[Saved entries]
— begin —

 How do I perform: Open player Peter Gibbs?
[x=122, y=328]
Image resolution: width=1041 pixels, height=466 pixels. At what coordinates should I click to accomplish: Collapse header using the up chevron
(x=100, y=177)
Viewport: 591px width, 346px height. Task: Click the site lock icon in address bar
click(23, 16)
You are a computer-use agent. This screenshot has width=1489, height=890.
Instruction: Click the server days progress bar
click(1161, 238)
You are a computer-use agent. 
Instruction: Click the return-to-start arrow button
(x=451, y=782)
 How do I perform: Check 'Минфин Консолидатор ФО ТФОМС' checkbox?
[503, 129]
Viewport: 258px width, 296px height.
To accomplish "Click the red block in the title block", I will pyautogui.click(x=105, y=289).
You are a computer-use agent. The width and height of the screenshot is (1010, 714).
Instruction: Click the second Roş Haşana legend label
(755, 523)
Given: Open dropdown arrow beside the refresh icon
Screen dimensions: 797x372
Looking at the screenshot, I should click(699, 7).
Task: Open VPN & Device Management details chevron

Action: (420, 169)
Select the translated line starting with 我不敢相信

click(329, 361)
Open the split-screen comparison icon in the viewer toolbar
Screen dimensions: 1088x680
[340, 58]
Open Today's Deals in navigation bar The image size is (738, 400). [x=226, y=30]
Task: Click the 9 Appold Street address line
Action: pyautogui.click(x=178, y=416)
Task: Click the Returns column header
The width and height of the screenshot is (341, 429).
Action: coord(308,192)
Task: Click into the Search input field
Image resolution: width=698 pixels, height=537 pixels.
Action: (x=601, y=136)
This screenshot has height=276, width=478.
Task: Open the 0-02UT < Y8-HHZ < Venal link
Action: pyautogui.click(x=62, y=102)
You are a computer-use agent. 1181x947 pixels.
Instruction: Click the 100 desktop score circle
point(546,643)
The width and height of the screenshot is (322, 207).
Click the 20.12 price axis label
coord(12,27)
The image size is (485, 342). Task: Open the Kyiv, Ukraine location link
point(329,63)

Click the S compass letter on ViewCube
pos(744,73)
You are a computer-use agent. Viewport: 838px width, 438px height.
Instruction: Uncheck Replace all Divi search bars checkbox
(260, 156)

— end —

◆ TASK TO CARRY OUT: Change every "Instruction:" in the saved entries data above to "Step:", and leave everything else as it is.

◆ REPLY TO THE TASK:
 How do I perform: Open player Peter Gibbs?
[x=122, y=328]
Image resolution: width=1041 pixels, height=466 pixels. At what coordinates should I click to accomplish: Collapse header using the up chevron
(x=100, y=177)
Viewport: 591px width, 346px height. Task: Click the site lock icon in address bar
click(23, 16)
You are a computer-use agent. This screenshot has width=1489, height=890.
Step: Click the server days progress bar
click(1161, 238)
You are a computer-use agent. 
Step: Click the return-to-start arrow button
(x=451, y=782)
 How do I perform: Check 'Минфин Консолидатор ФО ТФОМС' checkbox?
[503, 129]
Viewport: 258px width, 296px height.
To accomplish "Click the red block in the title block", I will pyautogui.click(x=105, y=289).
You are a computer-use agent. The width and height of the screenshot is (1010, 714).
Step: Click the second Roş Haşana legend label
(755, 523)
Given: Open dropdown arrow beside the refresh icon
Screen dimensions: 797x372
Looking at the screenshot, I should click(699, 7).
Task: Open VPN & Device Management details chevron

Action: (420, 169)
Select the translated line starting with 我不敢相信

click(329, 361)
Open the split-screen comparison icon in the viewer toolbar
Screen dimensions: 1088x680
[340, 58]
Open Today's Deals in navigation bar The image size is (738, 400). [x=226, y=30]
Task: Click the 9 Appold Street address line
Action: pyautogui.click(x=178, y=416)
Task: Click the Returns column header
The width and height of the screenshot is (341, 429).
Action: coord(308,192)
Task: Click into the Search input field
Image resolution: width=698 pixels, height=537 pixels.
Action: (x=601, y=136)
This screenshot has height=276, width=478.
Task: Open the 0-02UT < Y8-HHZ < Venal link
Action: pyautogui.click(x=62, y=102)
You are a computer-use agent. 1181x947 pixels.
Step: Click the 100 desktop score circle
point(546,643)
The width and height of the screenshot is (322, 207).
Click the 20.12 price axis label
coord(12,27)
The image size is (485, 342). Task: Open the Kyiv, Ukraine location link
point(329,63)

Click the S compass letter on ViewCube
pos(744,73)
You are a computer-use agent. Viewport: 838px width, 438px height.
Step: Uncheck Replace all Divi search bars checkbox
(260, 156)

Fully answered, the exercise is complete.